• _Questions on the material_
1) In the passage on electing MEPs, what is the highest electoral threshold a member state may set?
2) Using the passage on electing MEPs, explain why there is no uniform voting system for these elections.
**** Exercise passage ****
There is no uniform voting system for the election of MEPs; rather, each member state is free to choose its own system, subject to certain restrictions:
- The system must be a form of proportional representation, under either the party list or the single transferable vote system.
- The electoral area may be subdivided if this will not generally affect the proportional nature of the electoral system.
- The electoral threshold, if there is any, may not exceed 5%. From the 2024 election there might be a minimum threshold of between 2% and 5% for constituencies with more than 35 seats, if the Council Decision (EU, Euratom) 2018/994 of 13 July 2018 is approved by all EU states in accordance with their respective constitutional requirements.
**** Provided information ****
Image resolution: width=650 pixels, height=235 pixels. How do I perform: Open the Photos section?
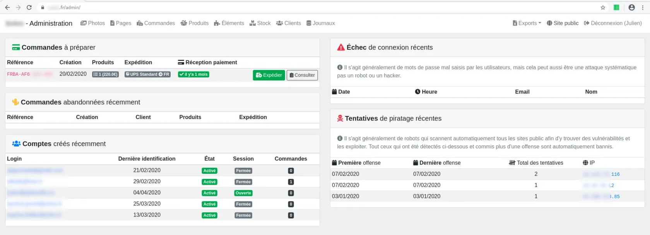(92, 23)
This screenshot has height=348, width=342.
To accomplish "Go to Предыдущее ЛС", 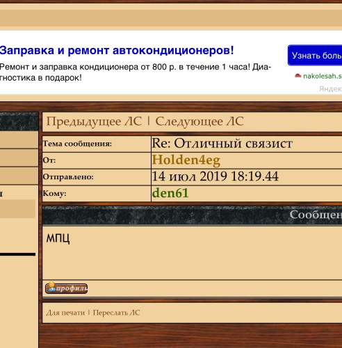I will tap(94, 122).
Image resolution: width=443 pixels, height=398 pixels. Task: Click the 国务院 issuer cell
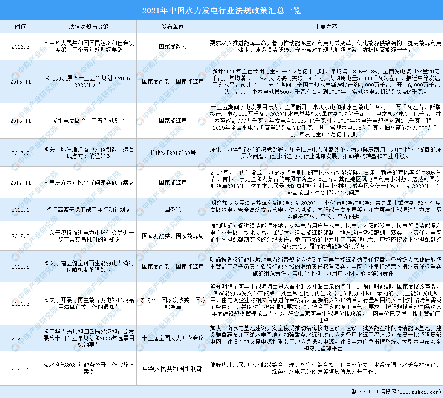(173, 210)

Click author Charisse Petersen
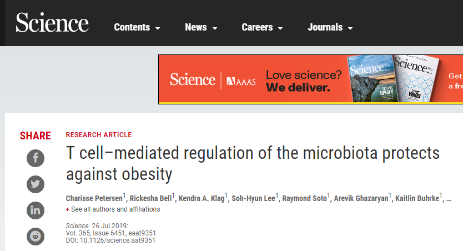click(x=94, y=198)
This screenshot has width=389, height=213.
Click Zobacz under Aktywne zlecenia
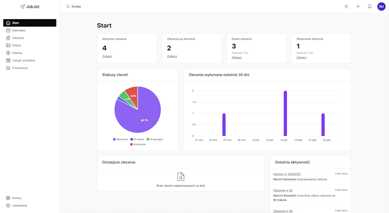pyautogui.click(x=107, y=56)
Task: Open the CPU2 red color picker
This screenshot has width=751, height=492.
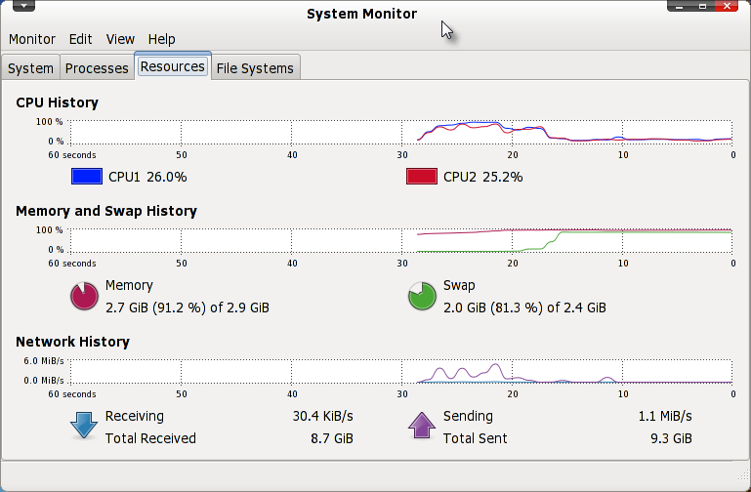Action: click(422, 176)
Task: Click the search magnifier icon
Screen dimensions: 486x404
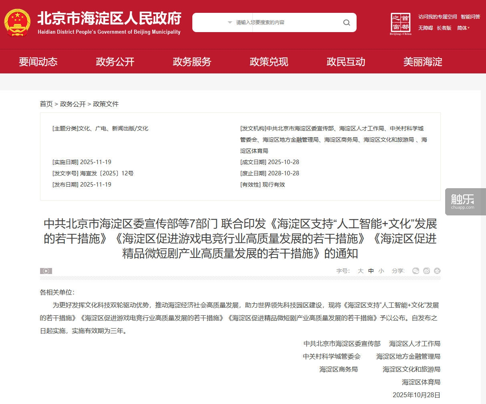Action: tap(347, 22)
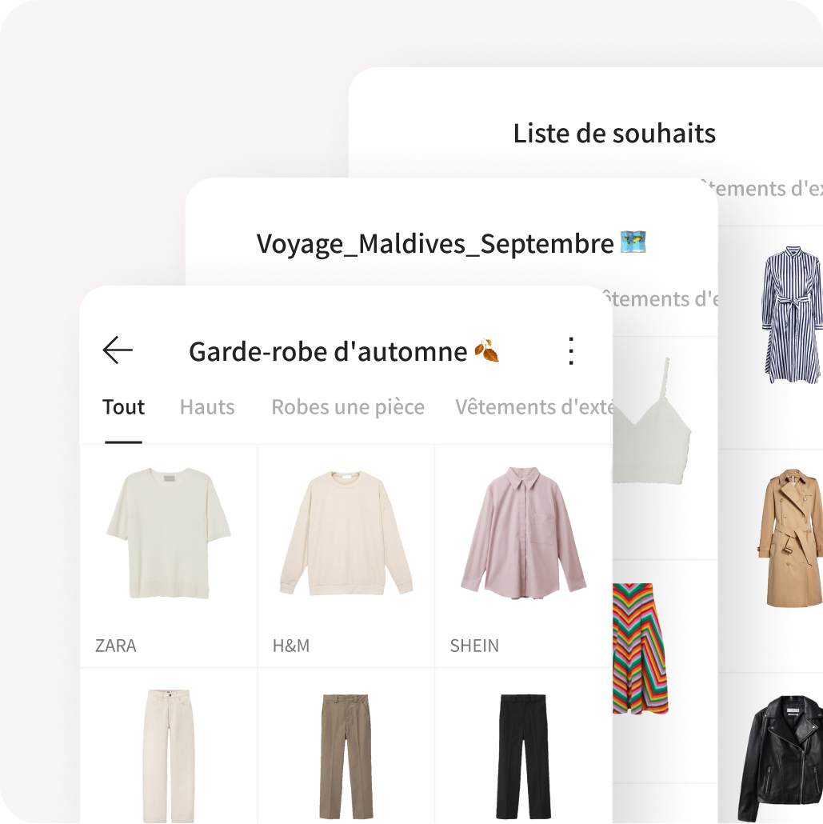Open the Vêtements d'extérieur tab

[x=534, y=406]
****
• _Activity answers_
1) 5%

2) There is no uniform system because each member state is free to choose its own, subject to certain restrictions. The system must be a form of proportional representation, using either the party list or the single transferable vote.